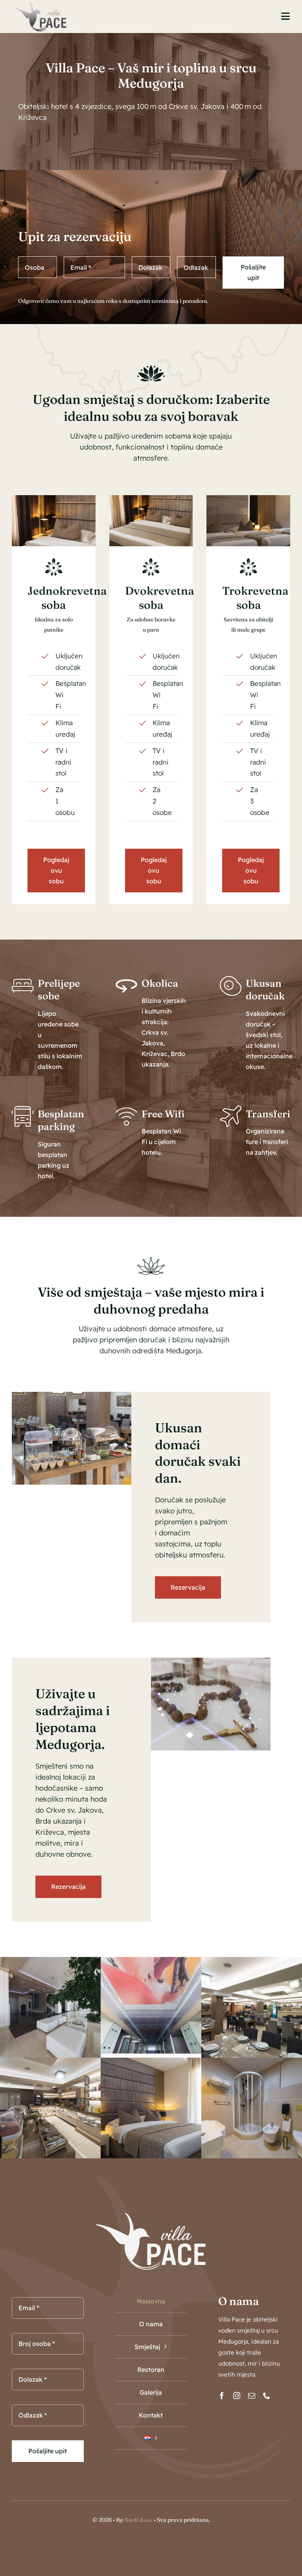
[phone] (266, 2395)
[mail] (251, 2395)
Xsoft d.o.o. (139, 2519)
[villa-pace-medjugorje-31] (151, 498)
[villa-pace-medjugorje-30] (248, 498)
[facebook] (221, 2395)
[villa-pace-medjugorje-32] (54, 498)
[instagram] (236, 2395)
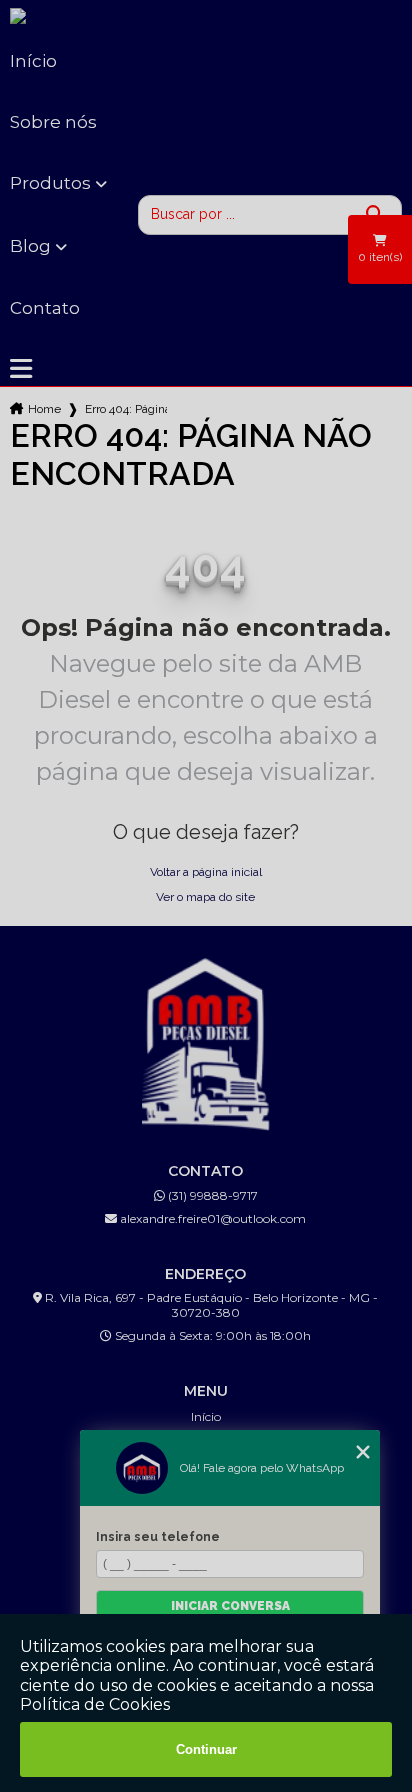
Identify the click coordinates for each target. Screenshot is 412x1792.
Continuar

---*---

AIM OF THE EXERCISE
From the listing above, pick out every line containing "pace".

EXPECTED OUTPUT
[villa-pace-medjugorje-31] (151, 498)
[villa-pace-medjugorje-30] (248, 498)
[villa-pace-medjugorje-32] (54, 498)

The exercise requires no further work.